There is nothing about this in the third part of the Opus Majus; but it is found in the Communia Naturalium. The treatise De multiplicatione specierum was therefore part of a work of which the Communia Naturalium formed the third part. This large work was according to Jebb, the Opus Minus; according to Charles, the Opus Tertium[1350]; according to Brewer, the encyclopaedic Compendium Philosophiae. Brewer is no doubt right; the De multiplicatione was intended as a sub-section of the great treatise on Physics.
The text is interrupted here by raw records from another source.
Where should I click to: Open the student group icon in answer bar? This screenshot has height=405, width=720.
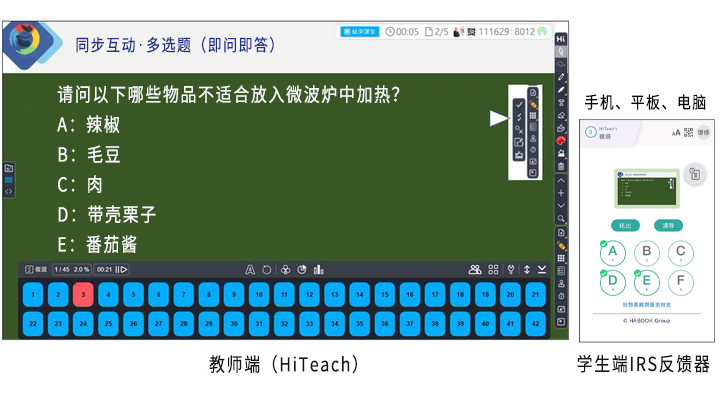(475, 269)
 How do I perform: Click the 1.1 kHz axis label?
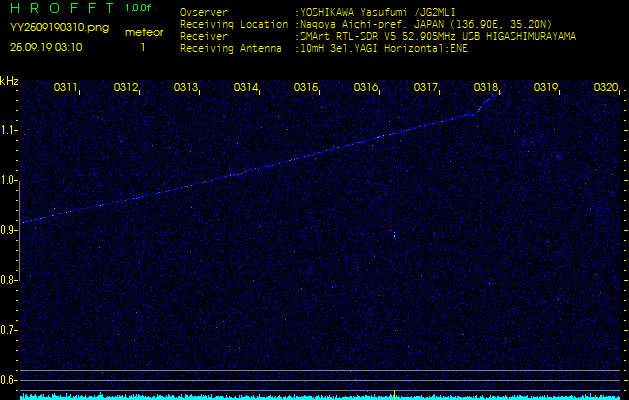click(10, 130)
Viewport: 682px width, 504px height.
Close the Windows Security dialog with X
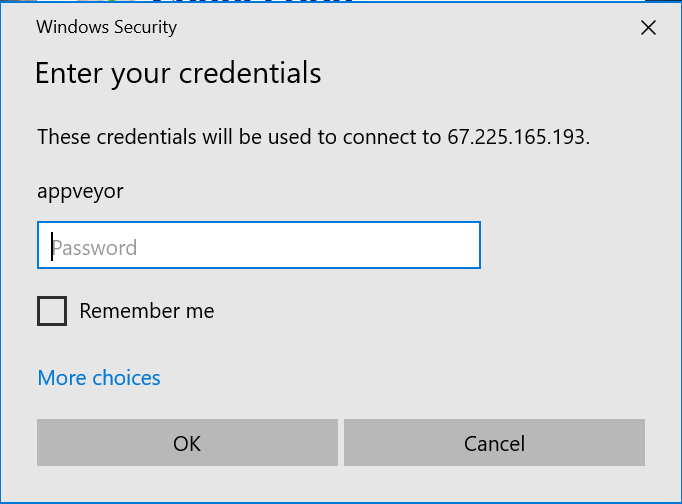tap(648, 28)

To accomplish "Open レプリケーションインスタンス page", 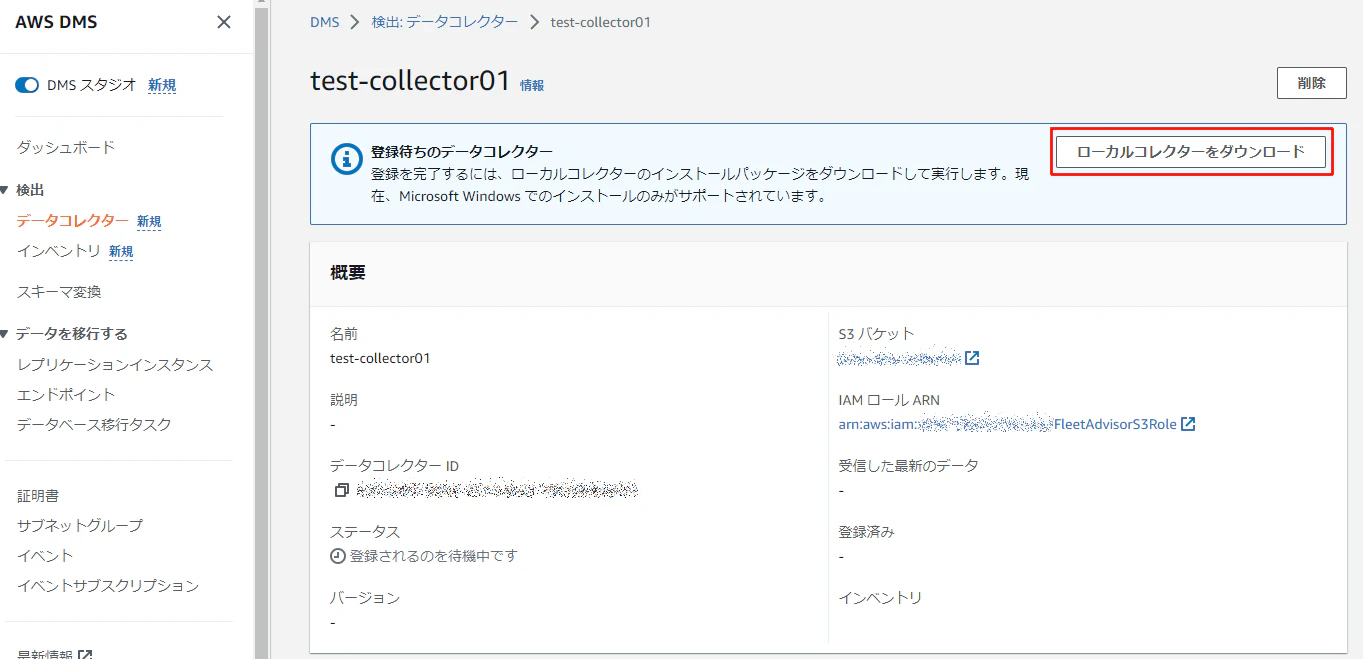I will click(115, 365).

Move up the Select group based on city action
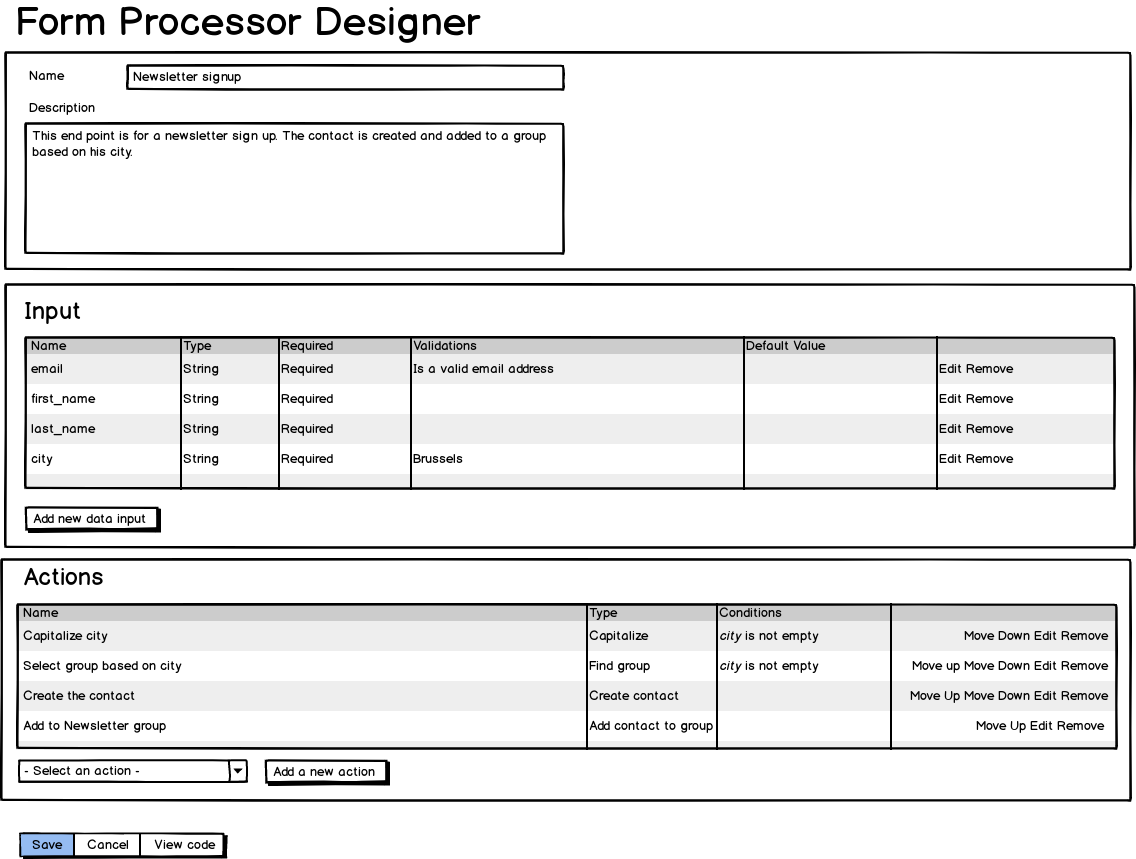[x=936, y=666]

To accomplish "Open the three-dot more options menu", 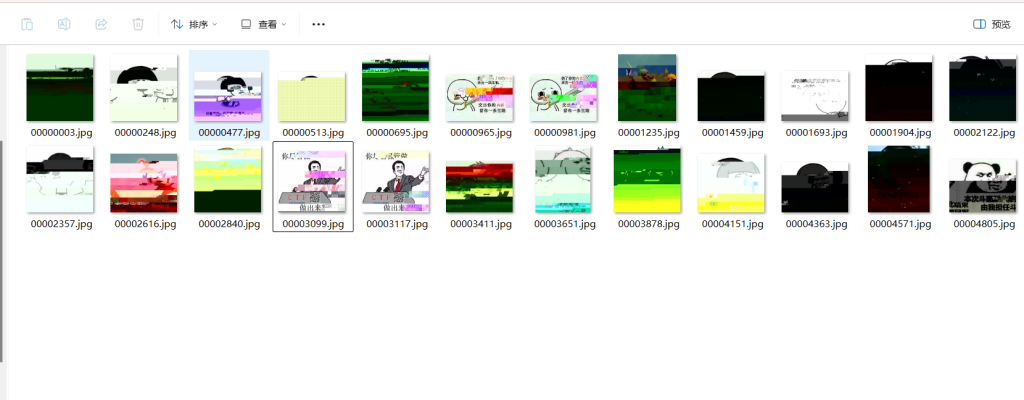I will 318,24.
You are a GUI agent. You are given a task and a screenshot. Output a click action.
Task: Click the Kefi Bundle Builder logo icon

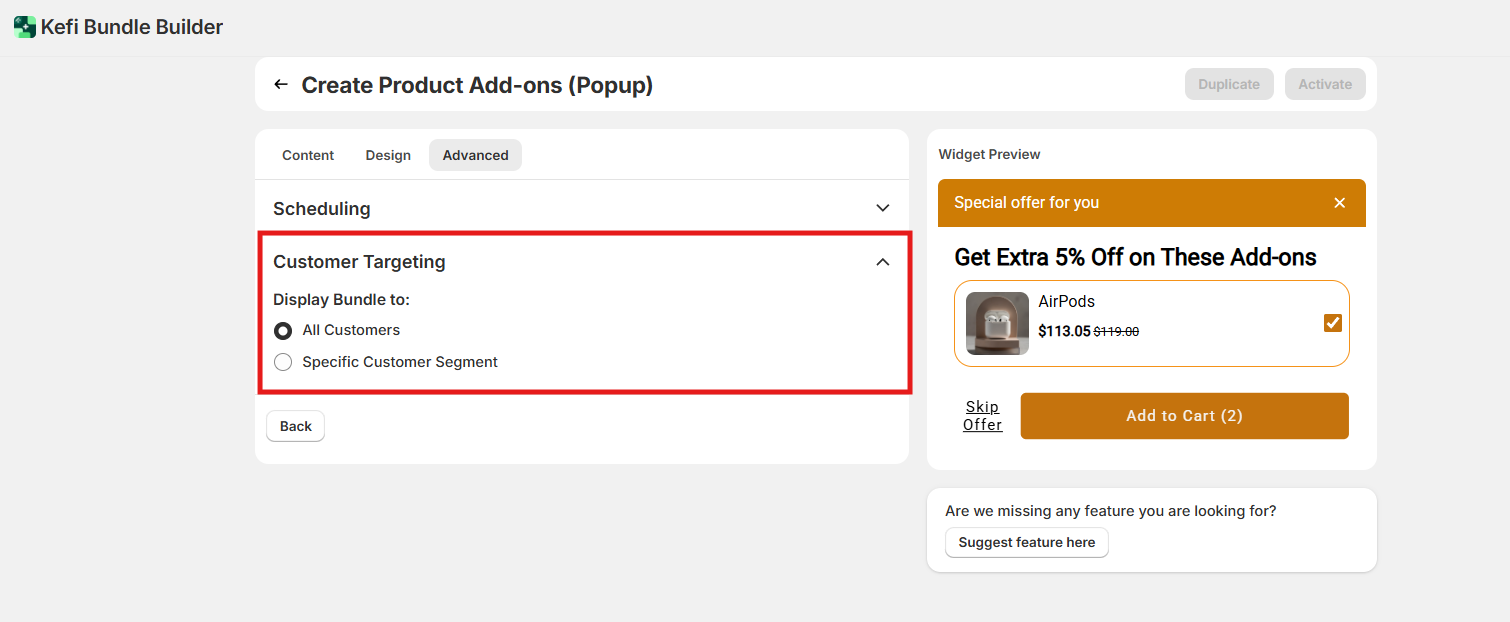click(25, 27)
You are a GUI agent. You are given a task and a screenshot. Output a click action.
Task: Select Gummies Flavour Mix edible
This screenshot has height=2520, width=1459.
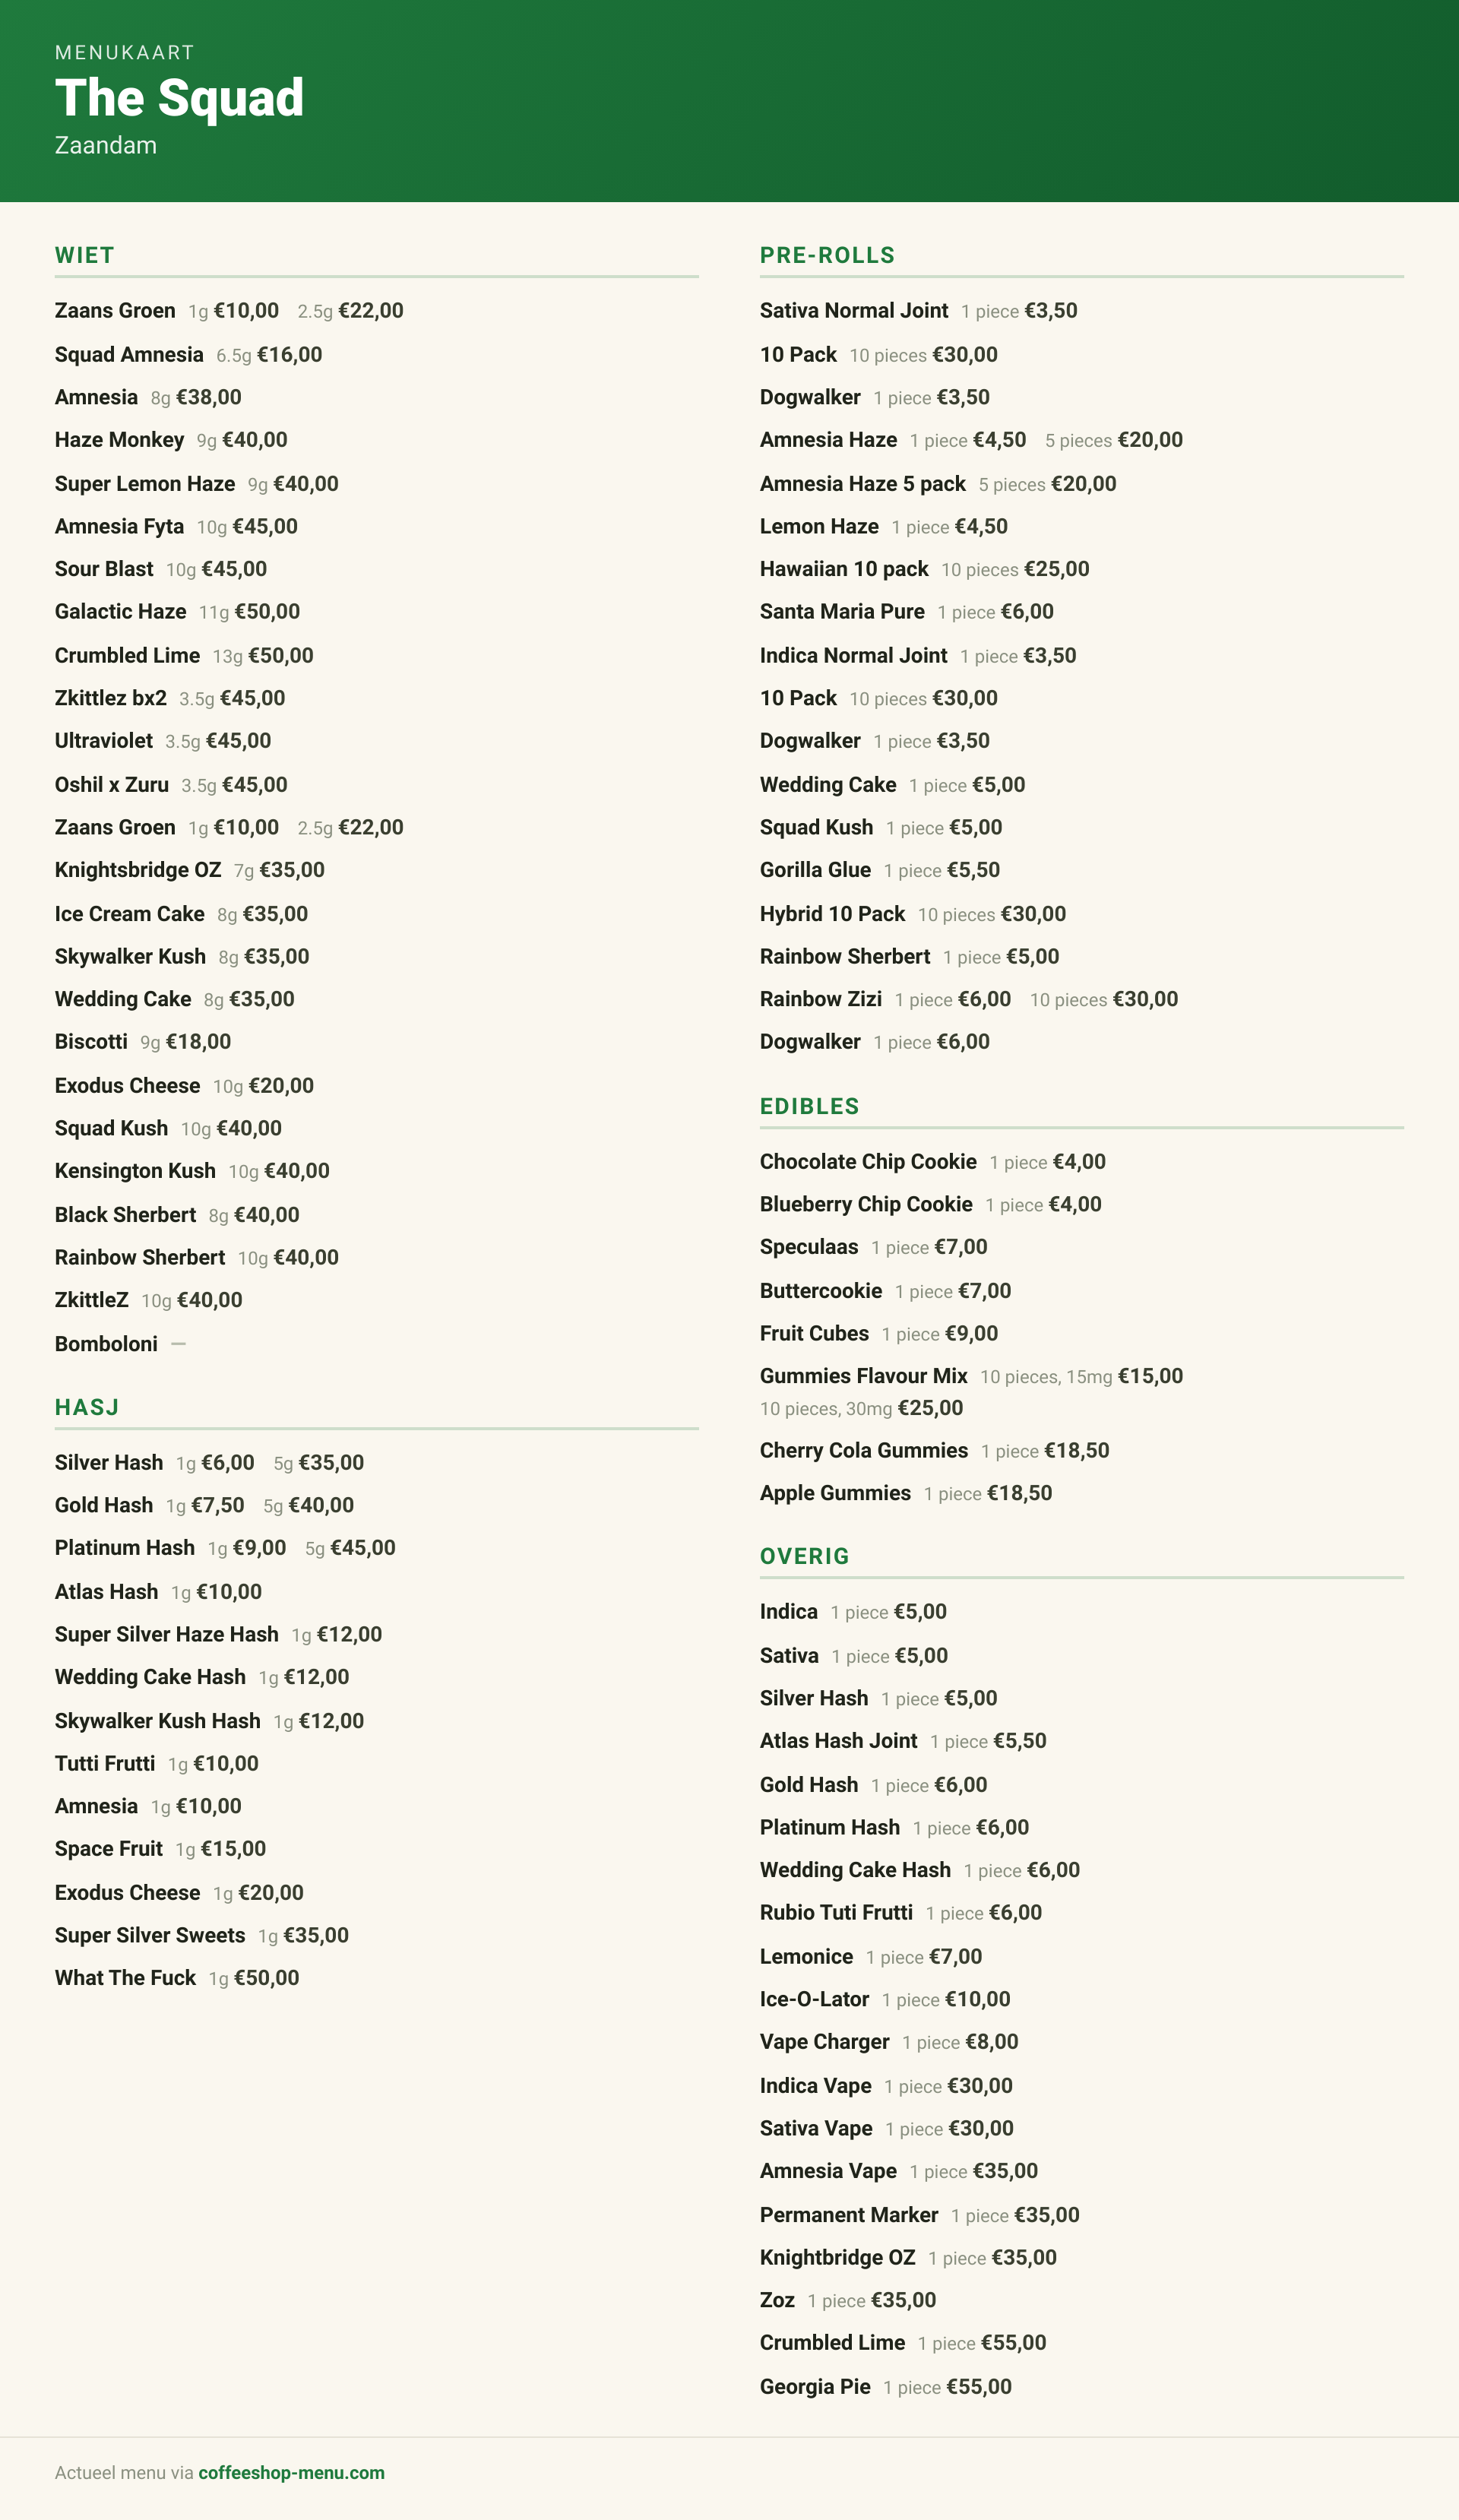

How then did the treatise come to be regarded as part of the Opus Majus, and to be inserted in the MSS. of that work? There can be little doubt that it was, in its original form, the treatise on rays sent to the Pope with the Opus Majus, but as a separate work (Opera Ined. pp. 227, 230). The references to the Communia Naturalium are not inconsistent with this hypothesis: (1) the treatise on rays does not seem to have been written specially for the Pope, and consequently references to works which he could not know were not unnatural; (2) Bacon had already begun the encyclopaedic work, but found it impossible to get it finished or send it to the Pope (Opera Inedita, pp. 60, 315).
Inc. ‘Primum igitur capitulum circa influentiam agentis habet tres veritates.’
MSS. London:—Brit. Mus.: Royal 7 F viii. f. 13; inc. ‘Postquam habitum,’ &c. Addit. 8786, fol. 20 b: inc. ‘Postquam habitum est de principiis rerum naturalium’: Sloane 2156, f. 40 (A. D. 1428); inc. ‘Postquam,’ &c.
Oxford:—Bodl. Digby 235, p. 305 (inserted in the Opus Majus).
Dublin:—Trinity Coll. 81 (in the Opus Majus).
Paris:—Bibl. Nat. 2598 (sec. xv): inc. ‘Postquam,’ &c.
Bruges, 490 (sec. xiii), called Philosophia Baconis.
Printed in Jebb.
De speculis (on burning mirrors). Inc. ‘Ex concavis speculis ad solem positis ignis accenditur.’